There is as yet no conclusive evidence about the actual impact of hostile social manipulation to date
- There is a critical distinction between the outputs of manipulation campaigns and their outcomes in terms of effects on attitudes or behavior.
The marriage of the hostile intent of leading powers and the evolution of information technology may vastly increase the effectiveness and reach of these techniques over time
- Leading democracies may have a limited window of opportunity to develop resilience and active defenses against such measures before they become truly dangerous.
Democracies urgently need to undertake rigorous research on social manipulation to gain a better understanding of its dynamics
Recommendations:
- Develop a more formal and concrete framework for understanding hostile social manipulation.
- Fund additional research to understand the scope of the challenge. RTWT
The United States is losing the fight for what Russians call the “information space,” The Post’s David Ignatius writes. Richard Stengel’s Information Wars: How We Lost the Global Battle Against Disinformation and What We Can Do About It ought to be a wake-up call. The message is that open, democratic societies are in retreat. There’s only one force powerful enough to save the day (one too little mentioned these days), and that’s the readers and viewers who consume information.
Russia and China are continuing to further invest in disinformation strategies that they believe will influence public opinion in the U.S. and other parts of the world as the U.S. struggles with a strategy to counter the tactics, The Cipher Brief adds.
The Alliance for Securing Democracy at the German Marshall Fund of the United States has launched Hamilton 2.0,, a new dashboard tracking Russian government-backed information operations online and on state-sponsored broadcast television.
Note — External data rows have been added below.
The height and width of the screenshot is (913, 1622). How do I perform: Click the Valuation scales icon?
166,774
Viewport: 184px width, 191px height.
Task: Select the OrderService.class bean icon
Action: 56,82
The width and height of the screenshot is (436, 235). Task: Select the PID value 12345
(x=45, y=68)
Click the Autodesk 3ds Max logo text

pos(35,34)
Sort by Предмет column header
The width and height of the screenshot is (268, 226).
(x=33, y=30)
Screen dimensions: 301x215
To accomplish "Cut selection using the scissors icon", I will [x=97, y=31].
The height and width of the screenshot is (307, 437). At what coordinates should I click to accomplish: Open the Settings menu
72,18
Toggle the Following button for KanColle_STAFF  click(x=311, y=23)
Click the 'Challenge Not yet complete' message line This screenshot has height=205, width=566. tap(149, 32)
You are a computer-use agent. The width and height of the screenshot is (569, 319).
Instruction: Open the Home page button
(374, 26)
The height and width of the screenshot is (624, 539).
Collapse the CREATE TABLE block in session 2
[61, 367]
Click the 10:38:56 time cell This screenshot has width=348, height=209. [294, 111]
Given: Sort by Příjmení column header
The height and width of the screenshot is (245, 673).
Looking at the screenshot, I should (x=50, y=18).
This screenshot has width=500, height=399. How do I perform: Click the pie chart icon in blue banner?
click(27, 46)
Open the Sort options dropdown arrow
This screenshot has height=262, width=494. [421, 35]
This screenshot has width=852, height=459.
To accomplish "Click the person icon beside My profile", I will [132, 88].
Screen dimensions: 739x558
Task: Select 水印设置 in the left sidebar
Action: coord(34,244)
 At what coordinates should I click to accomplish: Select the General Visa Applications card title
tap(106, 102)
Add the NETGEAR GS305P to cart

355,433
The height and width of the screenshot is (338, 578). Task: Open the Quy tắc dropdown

The interactive, publicly accessible dashboard captures content from more than 140 diplomatic and media accounts on Twitter, four state-sponsored news websites, RT’s television news broadcasts, and RT America and RT UK’s YouTube channels.
*Cited sources include the National Endowment for Democracy’s “Issue Brief: Distinguishing Disinformation from Propaganda, Misinformation, and ‘Fake News,’” October 17, 2017.